WHAT IS REQUIRED
Nothing in the entries should be altered. Write them out in full.

Stored data
______

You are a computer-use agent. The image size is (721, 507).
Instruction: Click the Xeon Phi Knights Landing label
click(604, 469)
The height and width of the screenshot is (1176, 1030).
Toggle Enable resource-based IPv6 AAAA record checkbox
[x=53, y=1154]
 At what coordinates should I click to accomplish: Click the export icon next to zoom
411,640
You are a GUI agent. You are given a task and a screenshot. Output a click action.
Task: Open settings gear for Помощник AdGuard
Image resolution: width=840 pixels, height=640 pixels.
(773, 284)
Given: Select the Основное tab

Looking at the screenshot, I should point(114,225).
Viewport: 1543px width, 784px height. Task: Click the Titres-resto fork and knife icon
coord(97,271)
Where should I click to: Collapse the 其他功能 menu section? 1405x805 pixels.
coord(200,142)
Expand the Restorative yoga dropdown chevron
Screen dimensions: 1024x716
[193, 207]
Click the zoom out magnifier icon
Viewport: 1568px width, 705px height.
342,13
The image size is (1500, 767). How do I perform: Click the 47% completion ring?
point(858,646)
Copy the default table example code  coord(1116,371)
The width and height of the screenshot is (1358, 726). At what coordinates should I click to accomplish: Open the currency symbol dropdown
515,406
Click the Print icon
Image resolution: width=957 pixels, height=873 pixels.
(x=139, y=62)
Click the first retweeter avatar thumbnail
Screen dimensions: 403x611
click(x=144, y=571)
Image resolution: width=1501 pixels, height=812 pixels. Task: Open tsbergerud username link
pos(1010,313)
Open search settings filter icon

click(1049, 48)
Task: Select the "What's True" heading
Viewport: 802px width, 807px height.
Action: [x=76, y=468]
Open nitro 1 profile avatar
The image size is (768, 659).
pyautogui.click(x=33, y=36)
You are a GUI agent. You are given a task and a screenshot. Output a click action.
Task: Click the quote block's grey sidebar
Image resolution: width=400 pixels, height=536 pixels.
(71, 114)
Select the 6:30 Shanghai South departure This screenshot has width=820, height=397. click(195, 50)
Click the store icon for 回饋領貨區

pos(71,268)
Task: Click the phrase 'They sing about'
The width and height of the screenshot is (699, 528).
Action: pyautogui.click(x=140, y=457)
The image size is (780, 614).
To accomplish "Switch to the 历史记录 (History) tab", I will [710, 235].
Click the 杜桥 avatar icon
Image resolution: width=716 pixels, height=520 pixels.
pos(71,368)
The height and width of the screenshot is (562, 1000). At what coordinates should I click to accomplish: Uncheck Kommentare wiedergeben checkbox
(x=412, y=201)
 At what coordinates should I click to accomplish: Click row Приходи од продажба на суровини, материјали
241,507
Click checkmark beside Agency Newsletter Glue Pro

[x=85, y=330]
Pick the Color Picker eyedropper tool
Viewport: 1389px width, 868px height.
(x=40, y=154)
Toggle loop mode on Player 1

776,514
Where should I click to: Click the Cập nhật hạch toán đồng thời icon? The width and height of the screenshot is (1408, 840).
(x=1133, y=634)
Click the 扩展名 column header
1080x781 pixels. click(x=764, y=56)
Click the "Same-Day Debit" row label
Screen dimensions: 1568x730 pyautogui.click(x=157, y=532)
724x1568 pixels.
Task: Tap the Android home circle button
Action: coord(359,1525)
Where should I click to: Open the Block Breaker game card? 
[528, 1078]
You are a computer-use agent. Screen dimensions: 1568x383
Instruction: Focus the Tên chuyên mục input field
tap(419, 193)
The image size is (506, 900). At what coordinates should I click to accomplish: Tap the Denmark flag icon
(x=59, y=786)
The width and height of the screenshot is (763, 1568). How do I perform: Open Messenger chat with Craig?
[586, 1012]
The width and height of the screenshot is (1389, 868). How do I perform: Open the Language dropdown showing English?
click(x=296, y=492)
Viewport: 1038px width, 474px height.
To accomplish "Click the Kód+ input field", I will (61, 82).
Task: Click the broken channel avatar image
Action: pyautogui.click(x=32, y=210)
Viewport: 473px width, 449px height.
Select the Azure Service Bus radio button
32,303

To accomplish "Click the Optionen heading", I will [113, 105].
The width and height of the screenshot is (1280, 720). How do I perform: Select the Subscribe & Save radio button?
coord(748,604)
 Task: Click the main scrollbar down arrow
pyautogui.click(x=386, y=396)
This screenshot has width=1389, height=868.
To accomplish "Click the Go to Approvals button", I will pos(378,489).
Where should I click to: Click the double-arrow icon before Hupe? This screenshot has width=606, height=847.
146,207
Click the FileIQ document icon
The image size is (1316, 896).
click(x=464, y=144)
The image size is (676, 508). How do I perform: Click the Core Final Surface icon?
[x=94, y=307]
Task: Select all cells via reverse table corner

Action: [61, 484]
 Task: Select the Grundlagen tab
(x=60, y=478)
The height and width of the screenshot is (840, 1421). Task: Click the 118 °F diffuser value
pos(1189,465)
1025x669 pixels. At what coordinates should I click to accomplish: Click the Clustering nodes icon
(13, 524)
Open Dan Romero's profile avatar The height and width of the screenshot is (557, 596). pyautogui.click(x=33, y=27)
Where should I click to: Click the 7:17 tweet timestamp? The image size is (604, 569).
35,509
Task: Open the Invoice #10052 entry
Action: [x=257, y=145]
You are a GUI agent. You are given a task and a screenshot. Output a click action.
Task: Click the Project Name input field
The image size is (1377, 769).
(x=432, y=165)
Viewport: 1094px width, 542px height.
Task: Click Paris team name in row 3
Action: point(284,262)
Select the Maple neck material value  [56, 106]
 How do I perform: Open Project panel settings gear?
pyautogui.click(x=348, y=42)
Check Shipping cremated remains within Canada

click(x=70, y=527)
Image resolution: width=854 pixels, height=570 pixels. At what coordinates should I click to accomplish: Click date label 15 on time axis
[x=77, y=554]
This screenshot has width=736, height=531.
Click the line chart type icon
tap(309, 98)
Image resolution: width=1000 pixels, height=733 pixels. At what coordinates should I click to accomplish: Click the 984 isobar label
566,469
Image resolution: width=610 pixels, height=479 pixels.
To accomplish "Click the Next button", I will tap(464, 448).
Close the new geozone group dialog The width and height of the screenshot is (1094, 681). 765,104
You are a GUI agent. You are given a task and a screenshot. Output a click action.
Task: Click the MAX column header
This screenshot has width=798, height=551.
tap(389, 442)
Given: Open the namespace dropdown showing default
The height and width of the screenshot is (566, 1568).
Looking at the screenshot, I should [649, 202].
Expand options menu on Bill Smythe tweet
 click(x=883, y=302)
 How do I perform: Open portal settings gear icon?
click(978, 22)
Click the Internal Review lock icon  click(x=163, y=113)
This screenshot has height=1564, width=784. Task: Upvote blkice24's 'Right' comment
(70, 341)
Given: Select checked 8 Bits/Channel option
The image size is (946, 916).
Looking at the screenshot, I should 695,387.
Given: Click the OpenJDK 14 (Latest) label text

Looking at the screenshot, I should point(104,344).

______

TASK RESPONSE
You are a computer-use agent. The image size is (721, 507).
Instruction: Click the Xeon Phi Knights Landing label
click(604, 469)
The height and width of the screenshot is (1176, 1030).
Toggle Enable resource-based IPv6 AAAA record checkbox
[x=53, y=1154]
 At what coordinates should I click to accomplish: Click the export icon next to zoom
411,640
You are a GUI agent. You are given a task and a screenshot. Output a click action.
Task: Open settings gear for Помощник AdGuard
Image resolution: width=840 pixels, height=640 pixels.
(773, 284)
Given: Select the Основное tab

Looking at the screenshot, I should point(114,225).
Viewport: 1543px width, 784px height. Task: Click the Titres-resto fork and knife icon
coord(97,271)
Where should I click to: Collapse the 其他功能 menu section? 1405x805 pixels.
coord(200,142)
Expand the Restorative yoga dropdown chevron
Screen dimensions: 1024x716
[193, 207]
Click the zoom out magnifier icon
Viewport: 1568px width, 705px height.
342,13
The image size is (1500, 767). How do I perform: Click the 47% completion ring?
point(858,646)
Copy the default table example code  coord(1116,371)
The width and height of the screenshot is (1358, 726). At what coordinates should I click to accomplish: Open the currency symbol dropdown
515,406
Click the Print icon
Image resolution: width=957 pixels, height=873 pixels.
(x=139, y=62)
Click the first retweeter avatar thumbnail
Screen dimensions: 403x611
click(x=144, y=571)
Image resolution: width=1501 pixels, height=812 pixels. Task: Open tsbergerud username link
pos(1010,313)
Open search settings filter icon

click(1049, 48)
Task: Select the "What's True" heading
Viewport: 802px width, 807px height.
Action: [x=76, y=468]
Open nitro 1 profile avatar
The image size is (768, 659).
pyautogui.click(x=33, y=36)
You are a GUI agent. You are given a task and a screenshot. Output a click action.
Task: Click the quote block's grey sidebar
Image resolution: width=400 pixels, height=536 pixels.
(71, 114)
Select the 6:30 Shanghai South departure This screenshot has width=820, height=397. click(195, 50)
Click the store icon for 回饋領貨區

pos(71,268)
Task: Click the phrase 'They sing about'
The width and height of the screenshot is (699, 528).
Action: pyautogui.click(x=140, y=457)
The image size is (780, 614).
To accomplish "Switch to the 历史记录 (History) tab", I will [710, 235].
Click the 杜桥 avatar icon
Image resolution: width=716 pixels, height=520 pixels.
pos(71,368)
The height and width of the screenshot is (562, 1000). At what coordinates should I click to accomplish: Uncheck Kommentare wiedergeben checkbox
(x=412, y=201)
 At what coordinates should I click to accomplish: Click row Приходи од продажба на суровини, материјали
241,507
Click checkmark beside Agency Newsletter Glue Pro

[x=85, y=330]
Pick the Color Picker eyedropper tool
Viewport: 1389px width, 868px height.
(x=40, y=154)
Toggle loop mode on Player 1

776,514
Where should I click to: Click the Cập nhật hạch toán đồng thời icon? The width and height of the screenshot is (1408, 840).
(x=1133, y=634)
Click the 扩展名 column header
1080x781 pixels. click(x=764, y=56)
Click the "Same-Day Debit" row label
Screen dimensions: 1568x730 pyautogui.click(x=157, y=532)
724x1568 pixels.
Task: Tap the Android home circle button
Action: coord(359,1525)
Where should I click to: Open the Block Breaker game card? 
[528, 1078]
You are a computer-use agent. Screen dimensions: 1568x383
Instruction: Focus the Tên chuyên mục input field
tap(419, 193)
The image size is (506, 900). At what coordinates should I click to accomplish: Tap the Denmark flag icon
(x=59, y=786)
The width and height of the screenshot is (763, 1568). How do I perform: Open Messenger chat with Craig?
[586, 1012]
The width and height of the screenshot is (1389, 868). How do I perform: Open the Language dropdown showing English?
click(x=296, y=492)
Viewport: 1038px width, 474px height.
To accomplish "Click the Kód+ input field", I will (61, 82).
Task: Click the broken channel avatar image
Action: pyautogui.click(x=32, y=210)
Viewport: 473px width, 449px height.
Select the Azure Service Bus radio button
32,303

To accomplish "Click the Optionen heading", I will [113, 105].
The width and height of the screenshot is (1280, 720). How do I perform: Select the Subscribe & Save radio button?
coord(748,604)
 Task: Click the main scrollbar down arrow
pyautogui.click(x=386, y=396)
This screenshot has width=1389, height=868.
To accomplish "Click the Go to Approvals button", I will pos(378,489).
Where should I click to: Click the double-arrow icon before Hupe? This screenshot has width=606, height=847.
146,207
Click the FileIQ document icon
The image size is (1316, 896).
click(x=464, y=144)
The image size is (676, 508). How do I perform: Click the Core Final Surface icon?
[x=94, y=307]
Task: Select all cells via reverse table corner

Action: [61, 484]
 Task: Select the Grundlagen tab
(x=60, y=478)
The height and width of the screenshot is (840, 1421). Task: Click the 118 °F diffuser value
pos(1189,465)
1025x669 pixels. At what coordinates should I click to accomplish: Click the Clustering nodes icon
(13, 524)
Open Dan Romero's profile avatar The height and width of the screenshot is (557, 596). pyautogui.click(x=33, y=27)
Where should I click to: Click the 7:17 tweet timestamp? The image size is (604, 569).
35,509
Task: Open the Invoice #10052 entry
Action: [x=257, y=145]
You are a GUI agent. You are given a task and a screenshot. Output a click action.
Task: Click the Project Name input field
The image size is (1377, 769).
(x=432, y=165)
Viewport: 1094px width, 542px height.
Task: Click Paris team name in row 3
Action: point(284,262)
Select the Maple neck material value  [56, 106]
 How do I perform: Open Project panel settings gear?
pyautogui.click(x=348, y=42)
Check Shipping cremated remains within Canada

click(x=70, y=527)
Image resolution: width=854 pixels, height=570 pixels. At what coordinates should I click to accomplish: Click date label 15 on time axis
[x=77, y=554]
This screenshot has width=736, height=531.
Click the line chart type icon
tap(309, 98)
Image resolution: width=1000 pixels, height=733 pixels. At what coordinates should I click to accomplish: Click the 984 isobar label
566,469
Image resolution: width=610 pixels, height=479 pixels.
To accomplish "Click the Next button", I will tap(464, 448).
Close the new geozone group dialog The width and height of the screenshot is (1094, 681). 765,104
You are a GUI agent. You are given a task and a screenshot. Output a click action.
Task: Click the MAX column header
This screenshot has width=798, height=551.
tap(389, 442)
Given: Open the namespace dropdown showing default
The height and width of the screenshot is (566, 1568).
Looking at the screenshot, I should [649, 202].
Expand options menu on Bill Smythe tweet
 click(x=883, y=302)
 How do I perform: Open portal settings gear icon?
click(978, 22)
Click the Internal Review lock icon  click(x=163, y=113)
This screenshot has height=1564, width=784. Task: Upvote blkice24's 'Right' comment
(70, 341)
Given: Select checked 8 Bits/Channel option
The image size is (946, 916).
Looking at the screenshot, I should 695,387.
Given: Click the OpenJDK 14 (Latest) label text

Looking at the screenshot, I should point(104,344).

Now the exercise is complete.